Bis heute operiert Hat Hut als «Cottage Industry». Das Büro ist bei Uehlinger daheim, die LPs lagerten am Anfang im Keller seiner Eltern. Jazz ist eine Überlebenskunst: Die Kosten niedrig halten, eigene Ressourcen nutzen, lautet das Prinzip. Für die Produktion der Schallplatten galt das Spargebot dagegen nicht: Hier war das Beste gerade gut genug. «Es sollten ja kleine Kunstwerke sein», umreisst Uehlinger seine Absicht, an der sich bis heute wenig geändert hat. Das Cover des Doppelalbums «Nine Futurities» von Steve Lacy von 1987 ziert ein Gemälde des US-amerikanischen Hard-Edge-Malers Kenneth Noland, die Hülle von John Zorns «Cobra»-Album wurde von der japanischen Manga-Cartoonistin Kiriko Kubo gestaltet.
Private Mäzene nötig
Nach «Cobra» gelang mit John Zorns Einspielung «News for Lulu» (mit Bill Frisell) 1988 ein weiterer Bestseller, ähnlich erfolgreich war nur noch das «Erik Satie»-Album des Vienna Art Orchestra. Etliche Tausend Exemplare der drei Titel gingen über den Ladentisch. Die Erfolge halfen, Flops auszugleichen, Alben, die wie Blei in den Regalen lagen. Ende der achtziger Jahre startete Uehlinger mit dem Imprint Hat(now)Art eine zweite Produktionslinie mit avantgardistischer E-Musik: Alben von Morton Feldman, John Cage und Earle Brown erschienen – alles exquisite Produktionen, doch schwer unter die Leute zu bringen. Wenn Hat Hut nicht fünfzehn Jahre lang die Kulturförderung des Schweizer Bankvereins (später UBS) genossen hätte, wäre das Label wohl kaum über die Runden gekommen. Inzwischen sorgen der Backkatalog und die Re-Issue-Reihe für eine gewisse Stabilität.

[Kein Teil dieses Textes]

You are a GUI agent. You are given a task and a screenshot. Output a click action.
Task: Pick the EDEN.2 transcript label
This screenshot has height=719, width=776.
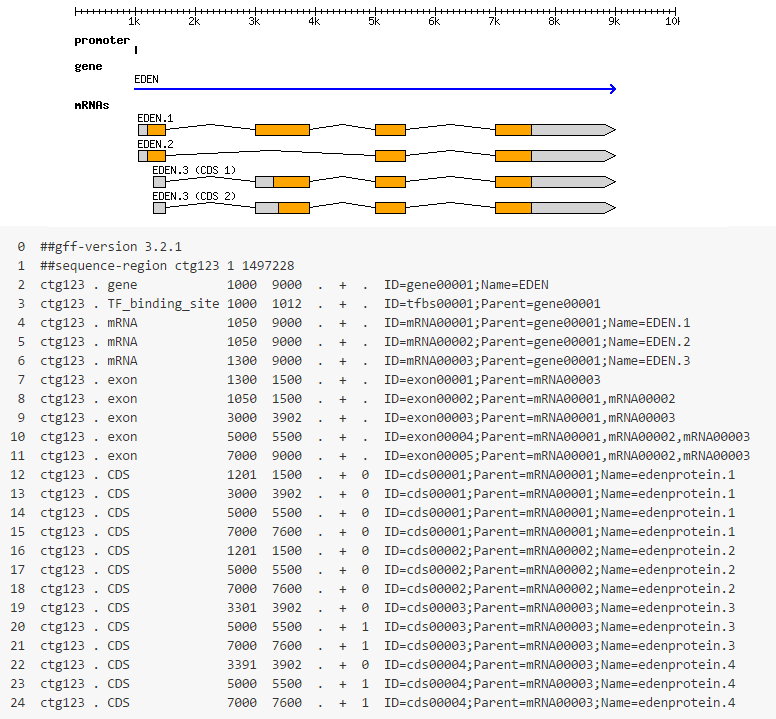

Solche Sicherheit ist heute umso dringender gefragt, als dass der CD-Markt seit der Jahrtausendwende in Auflösung begriffen ist. Plattenläden machten reihenweise dicht, die Umsätze stürzten ab. Wieder sprangen private Mäzene ein, die Hat Hut über Wasser hielten – bis heute. Denn Kompromisse will Uehlinger keine machen. «Seit 1975, ein Ohr in die Zukunft» – für den Labelbetreiber ist das Hat-Hut-Motto ein Versprechen.